Some knelt in silence, their heads bowed like monks praying at a shrine of rot. Others stood frozen in place, weapons planted in the dirt as if waiting for a war horn. Their eyes glowed faintly, embers of rage and hunger, the same as the first.

But the moment I stumbled forward, dragging air into my burning lungs—

Every.Single.Head.Snapped toward me.

Their sockets flared brighter, like someone had poured oil on dying coals.

"Ah, fuck."

The first Draugr let out a guttural roar, dry and brittle like rocks grinding together, and then—

The entire nest awoke.

Chains rattled, bones cracked, stone scraped, and an army of the dead rose in unison.

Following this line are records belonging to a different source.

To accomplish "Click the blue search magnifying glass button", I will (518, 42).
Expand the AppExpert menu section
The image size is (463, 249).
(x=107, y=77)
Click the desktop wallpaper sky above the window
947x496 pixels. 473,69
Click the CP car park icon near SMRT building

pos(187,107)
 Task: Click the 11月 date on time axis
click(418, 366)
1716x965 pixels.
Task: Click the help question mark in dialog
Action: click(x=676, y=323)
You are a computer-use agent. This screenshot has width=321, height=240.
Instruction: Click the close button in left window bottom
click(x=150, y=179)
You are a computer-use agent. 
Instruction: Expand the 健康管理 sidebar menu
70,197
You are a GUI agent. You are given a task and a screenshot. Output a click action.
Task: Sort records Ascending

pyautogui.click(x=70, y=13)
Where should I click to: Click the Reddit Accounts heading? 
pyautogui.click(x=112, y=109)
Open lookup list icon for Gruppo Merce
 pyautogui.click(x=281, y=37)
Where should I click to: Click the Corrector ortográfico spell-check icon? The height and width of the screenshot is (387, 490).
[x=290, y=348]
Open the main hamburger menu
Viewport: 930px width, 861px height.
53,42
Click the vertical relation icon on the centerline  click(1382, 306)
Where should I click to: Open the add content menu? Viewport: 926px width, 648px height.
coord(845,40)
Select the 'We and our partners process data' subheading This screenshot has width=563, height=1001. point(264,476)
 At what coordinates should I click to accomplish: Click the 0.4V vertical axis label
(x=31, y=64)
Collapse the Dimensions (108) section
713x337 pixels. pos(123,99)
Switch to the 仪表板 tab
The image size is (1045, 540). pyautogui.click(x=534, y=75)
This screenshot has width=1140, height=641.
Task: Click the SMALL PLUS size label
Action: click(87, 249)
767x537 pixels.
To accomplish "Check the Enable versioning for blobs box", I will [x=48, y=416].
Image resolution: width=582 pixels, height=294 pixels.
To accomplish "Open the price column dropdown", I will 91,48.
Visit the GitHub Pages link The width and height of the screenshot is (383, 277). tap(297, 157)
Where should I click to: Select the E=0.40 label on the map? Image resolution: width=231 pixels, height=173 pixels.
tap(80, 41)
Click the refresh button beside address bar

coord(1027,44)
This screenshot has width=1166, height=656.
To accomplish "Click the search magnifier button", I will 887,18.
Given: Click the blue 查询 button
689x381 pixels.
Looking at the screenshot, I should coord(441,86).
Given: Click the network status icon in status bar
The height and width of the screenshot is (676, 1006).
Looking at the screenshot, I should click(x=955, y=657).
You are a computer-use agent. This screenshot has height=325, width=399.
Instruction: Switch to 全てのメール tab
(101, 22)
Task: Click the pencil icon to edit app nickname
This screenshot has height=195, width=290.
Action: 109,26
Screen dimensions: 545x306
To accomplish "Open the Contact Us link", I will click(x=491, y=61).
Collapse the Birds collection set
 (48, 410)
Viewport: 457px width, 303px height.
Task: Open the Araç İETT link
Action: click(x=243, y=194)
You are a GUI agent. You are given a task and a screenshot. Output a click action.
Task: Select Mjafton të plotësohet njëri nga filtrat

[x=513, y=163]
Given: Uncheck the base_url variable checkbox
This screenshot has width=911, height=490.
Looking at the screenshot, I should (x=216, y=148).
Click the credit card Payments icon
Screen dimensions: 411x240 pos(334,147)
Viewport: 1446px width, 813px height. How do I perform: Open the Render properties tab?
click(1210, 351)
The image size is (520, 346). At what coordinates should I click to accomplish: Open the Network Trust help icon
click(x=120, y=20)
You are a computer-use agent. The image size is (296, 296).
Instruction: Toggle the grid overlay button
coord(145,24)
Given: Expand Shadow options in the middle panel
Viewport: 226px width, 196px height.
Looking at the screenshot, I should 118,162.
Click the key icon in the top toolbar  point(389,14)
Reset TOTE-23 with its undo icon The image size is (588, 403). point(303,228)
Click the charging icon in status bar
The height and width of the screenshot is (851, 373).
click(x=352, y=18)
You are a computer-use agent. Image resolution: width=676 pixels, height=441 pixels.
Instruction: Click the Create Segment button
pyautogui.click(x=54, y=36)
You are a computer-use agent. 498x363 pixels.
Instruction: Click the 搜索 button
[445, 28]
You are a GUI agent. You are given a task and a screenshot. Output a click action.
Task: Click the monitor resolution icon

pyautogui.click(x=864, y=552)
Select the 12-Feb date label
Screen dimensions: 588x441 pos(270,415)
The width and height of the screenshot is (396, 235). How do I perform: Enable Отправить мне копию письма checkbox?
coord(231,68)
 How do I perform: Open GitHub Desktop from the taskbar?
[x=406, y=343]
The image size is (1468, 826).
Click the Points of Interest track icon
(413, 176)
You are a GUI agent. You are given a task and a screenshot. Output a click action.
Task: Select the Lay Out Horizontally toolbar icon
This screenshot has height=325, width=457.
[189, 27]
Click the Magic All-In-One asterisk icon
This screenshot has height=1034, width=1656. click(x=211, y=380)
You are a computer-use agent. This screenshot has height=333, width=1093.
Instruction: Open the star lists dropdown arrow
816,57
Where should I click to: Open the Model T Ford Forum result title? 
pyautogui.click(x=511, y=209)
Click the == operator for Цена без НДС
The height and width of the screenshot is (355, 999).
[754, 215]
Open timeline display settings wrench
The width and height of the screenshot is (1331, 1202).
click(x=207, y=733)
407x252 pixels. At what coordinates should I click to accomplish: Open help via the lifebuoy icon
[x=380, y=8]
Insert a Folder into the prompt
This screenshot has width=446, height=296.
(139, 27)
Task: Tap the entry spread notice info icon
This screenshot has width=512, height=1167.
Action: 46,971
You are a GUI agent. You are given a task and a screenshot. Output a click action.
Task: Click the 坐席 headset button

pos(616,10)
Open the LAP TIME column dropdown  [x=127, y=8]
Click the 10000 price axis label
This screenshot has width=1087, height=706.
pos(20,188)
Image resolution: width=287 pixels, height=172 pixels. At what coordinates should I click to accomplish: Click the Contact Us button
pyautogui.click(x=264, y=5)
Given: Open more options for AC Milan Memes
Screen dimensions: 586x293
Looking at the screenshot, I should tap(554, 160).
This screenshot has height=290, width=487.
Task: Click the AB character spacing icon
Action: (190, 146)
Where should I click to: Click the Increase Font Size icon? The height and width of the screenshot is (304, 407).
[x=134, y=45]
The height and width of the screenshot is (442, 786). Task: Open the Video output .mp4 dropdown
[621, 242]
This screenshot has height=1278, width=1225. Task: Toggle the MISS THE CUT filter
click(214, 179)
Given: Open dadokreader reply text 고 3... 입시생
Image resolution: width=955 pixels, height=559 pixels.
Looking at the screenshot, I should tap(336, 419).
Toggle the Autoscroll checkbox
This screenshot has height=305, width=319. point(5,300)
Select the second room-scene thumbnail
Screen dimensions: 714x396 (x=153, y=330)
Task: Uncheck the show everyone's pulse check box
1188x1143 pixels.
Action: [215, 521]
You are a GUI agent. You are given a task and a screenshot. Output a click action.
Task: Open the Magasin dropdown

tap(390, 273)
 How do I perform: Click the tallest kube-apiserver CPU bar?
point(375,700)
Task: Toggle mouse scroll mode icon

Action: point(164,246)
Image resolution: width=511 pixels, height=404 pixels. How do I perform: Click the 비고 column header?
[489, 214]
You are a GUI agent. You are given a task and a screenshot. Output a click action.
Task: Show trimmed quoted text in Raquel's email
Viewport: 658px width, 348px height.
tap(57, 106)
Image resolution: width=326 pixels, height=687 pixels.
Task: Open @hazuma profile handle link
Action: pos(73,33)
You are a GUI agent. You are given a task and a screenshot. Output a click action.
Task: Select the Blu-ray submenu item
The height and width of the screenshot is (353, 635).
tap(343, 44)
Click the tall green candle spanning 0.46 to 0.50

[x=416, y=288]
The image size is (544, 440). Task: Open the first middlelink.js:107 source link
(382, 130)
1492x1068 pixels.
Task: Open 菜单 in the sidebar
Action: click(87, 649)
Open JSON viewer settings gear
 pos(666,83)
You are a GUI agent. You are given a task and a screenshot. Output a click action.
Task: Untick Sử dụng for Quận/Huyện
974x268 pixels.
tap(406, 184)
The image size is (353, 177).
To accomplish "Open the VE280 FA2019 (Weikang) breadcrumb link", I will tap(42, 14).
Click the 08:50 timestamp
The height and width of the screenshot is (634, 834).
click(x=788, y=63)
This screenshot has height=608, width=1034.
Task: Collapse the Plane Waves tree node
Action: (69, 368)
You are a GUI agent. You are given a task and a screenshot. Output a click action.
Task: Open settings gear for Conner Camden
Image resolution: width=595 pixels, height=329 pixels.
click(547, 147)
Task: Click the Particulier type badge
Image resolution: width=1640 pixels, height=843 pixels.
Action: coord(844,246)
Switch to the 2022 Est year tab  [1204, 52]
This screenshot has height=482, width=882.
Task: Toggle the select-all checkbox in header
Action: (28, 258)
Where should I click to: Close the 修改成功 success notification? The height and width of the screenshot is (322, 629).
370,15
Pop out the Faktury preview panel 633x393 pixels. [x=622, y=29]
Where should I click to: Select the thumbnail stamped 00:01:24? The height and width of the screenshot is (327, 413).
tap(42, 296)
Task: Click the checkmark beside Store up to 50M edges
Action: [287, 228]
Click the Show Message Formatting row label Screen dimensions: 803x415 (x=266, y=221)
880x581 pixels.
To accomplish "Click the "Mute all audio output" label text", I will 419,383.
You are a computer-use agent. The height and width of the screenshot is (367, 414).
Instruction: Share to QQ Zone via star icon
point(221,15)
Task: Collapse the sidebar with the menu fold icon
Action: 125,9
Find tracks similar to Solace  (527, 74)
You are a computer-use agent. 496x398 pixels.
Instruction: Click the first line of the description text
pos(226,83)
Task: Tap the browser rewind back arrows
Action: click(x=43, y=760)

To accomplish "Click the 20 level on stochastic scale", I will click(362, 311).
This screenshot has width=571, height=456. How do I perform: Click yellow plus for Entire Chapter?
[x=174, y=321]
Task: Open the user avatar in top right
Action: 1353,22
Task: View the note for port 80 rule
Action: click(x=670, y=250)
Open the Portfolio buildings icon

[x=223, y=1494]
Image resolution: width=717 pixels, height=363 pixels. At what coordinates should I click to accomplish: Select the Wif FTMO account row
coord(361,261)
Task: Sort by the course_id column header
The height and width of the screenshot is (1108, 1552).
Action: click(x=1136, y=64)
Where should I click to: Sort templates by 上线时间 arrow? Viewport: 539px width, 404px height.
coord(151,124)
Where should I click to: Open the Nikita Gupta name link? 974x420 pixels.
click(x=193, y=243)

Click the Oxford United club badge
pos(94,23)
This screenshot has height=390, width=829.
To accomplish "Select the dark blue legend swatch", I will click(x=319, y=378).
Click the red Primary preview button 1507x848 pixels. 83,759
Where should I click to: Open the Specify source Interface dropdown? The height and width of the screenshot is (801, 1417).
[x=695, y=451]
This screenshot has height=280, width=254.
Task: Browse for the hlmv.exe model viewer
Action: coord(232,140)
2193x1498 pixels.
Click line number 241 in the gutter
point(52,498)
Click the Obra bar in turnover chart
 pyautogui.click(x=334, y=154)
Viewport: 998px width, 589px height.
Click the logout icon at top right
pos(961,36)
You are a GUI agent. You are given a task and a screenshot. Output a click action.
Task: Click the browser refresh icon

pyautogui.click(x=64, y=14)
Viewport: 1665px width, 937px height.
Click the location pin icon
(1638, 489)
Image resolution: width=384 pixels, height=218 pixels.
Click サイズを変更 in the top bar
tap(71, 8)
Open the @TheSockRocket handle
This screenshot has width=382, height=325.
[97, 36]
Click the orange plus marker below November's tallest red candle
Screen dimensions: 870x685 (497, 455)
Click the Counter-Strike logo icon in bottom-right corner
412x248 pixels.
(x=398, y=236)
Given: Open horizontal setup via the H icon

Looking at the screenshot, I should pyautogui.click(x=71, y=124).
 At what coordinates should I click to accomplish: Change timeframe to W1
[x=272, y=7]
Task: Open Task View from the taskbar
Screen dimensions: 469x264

Now, if this were a video game? Cool. Wave one, beat some zombies, level up, grind EXP.

But this wasn't a game. This was Midgard. And if Norse mythology had taught me anything, it was that the dead don't rise unless they're pissed.

And these guys? They looked very pissed.

My chest throbbed again, molten lines beneath my skin glowing faintly in the cold air. Fury clawed at my ribs, begging to be unleashed, whispering: Hit them. Break them. Tear them apart.

But I didn't know how.

I clenched my fists, the golden seams along my arms pulsing, and forced a grin through my panic.

"Alright, boys. Who's first?"

The answer came in the form of a Draugr swinging its chipped greatsword straight at my head.

I ducked—barely. The blade whistled past, cleaving the air where my skull had been a second earlier. My body reacted before my brain caught up, my fist shooting upward, glowing veins trailing sparks as it connected with the Draugr's chest.

The sound was obscene.

Like a boulder shattering under a hammer.

The Draugr didn't fly—it exploded. Its torso ruptured, stone-like flesh cracking apart into burning fragments that scattered across the snow.

I stared at my fist. Trembling. Shaking. Not from fear—well, not just from fear. From power.

Holy shit.

I'd just punched a zombie into gravel.

"Okay…" I breathed, chest heaving. "Maybe this Asura thing isn't total bullshit."

The Draugr didn't care. The rest of the horde surged forward like a tide of corpses.